Giovanni Dell’Ariccia, Paolo Mauro, Antonio Spilimbergo e Jeromin Zettelmeyer

A pandemia de COVID-19 é uma crise sem paralelos. Parece uma guerra e, em muitos sentidos, é exatamente isso. Pessoas estão morrendo. Os profissionais da saúde estão na linha de frente. Aqueles em áreas de serviços essenciais, distribuição de alimentos, entregas e serviços de utilidade pública trabalham dobrado para apoiar a causa. E há também os soldados invisíveis: os que lutam contra a pandemia confinados em suas casas, incapazes de contribuir plenamente para a produção.

Numa guerra, gastos maciços com armamentos estimulam a atividade econômica e disposições especiais asseguram a manutenção dos serviços básicos. Nesta crise, as coisas são mais complexas, mas uma característica comum é o papel crescente do setor público.

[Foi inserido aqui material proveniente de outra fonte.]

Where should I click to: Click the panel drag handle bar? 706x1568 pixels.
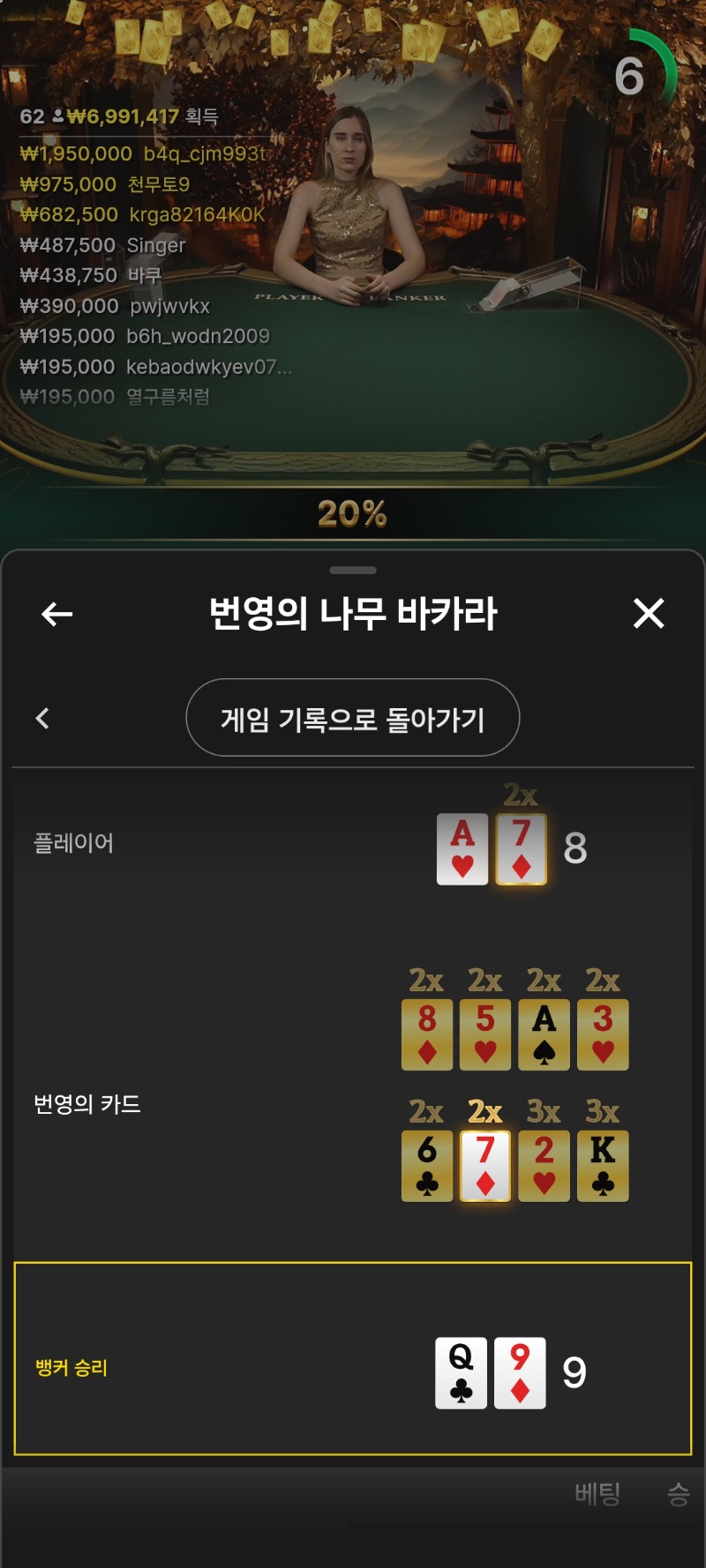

Correndo o risco de simplificar demais a situação, pode-se dizer que as políticas públicas devem distinguir duas fases:

Fase 1: A guerra. A pandemia está no ápice. A fim de salvar vidas, são impostas medidas de mitigação que reduzem drasticamente a atividade econômica. Essa fase pode se prolongar por um ou dois trimestres.

Fase 2: A recuperação pós-guerra. A pandemia será controlada com o uso de vacinas/medicamentos, imunidade de grupo parcial e a manutenção de medidas de contenção menos disruptivas. Conforme as restrições vão sendo abolidas, a economia pouco a pouco volta à normalidade.

O bom ritmo de recuperação dependerá enormemente das políticas adotadas durante a crise. Se elas garantirem que os trabalhadores não percam seus empregos, que proprietários e inquilinos não sejam despejados, que as empresas não quebrem e que as redes econômicas e comerciais sejam preservadas, a recuperação será mais rápida e sem percalços.

Trata-se de um enorme desafio para as economias avançadas, cujos governos podem facilmente financiar um aumento extraordinário das despesas mesmo enquanto suas receitas estão em queda. O desafio é ainda maior para os países de baixa renda e economias emergentes que enfrentam a fuga de capitais; eles terão que contar com subvenções e empréstimos da comunidade internacional (um tema que será ser tratado em blogs futuros).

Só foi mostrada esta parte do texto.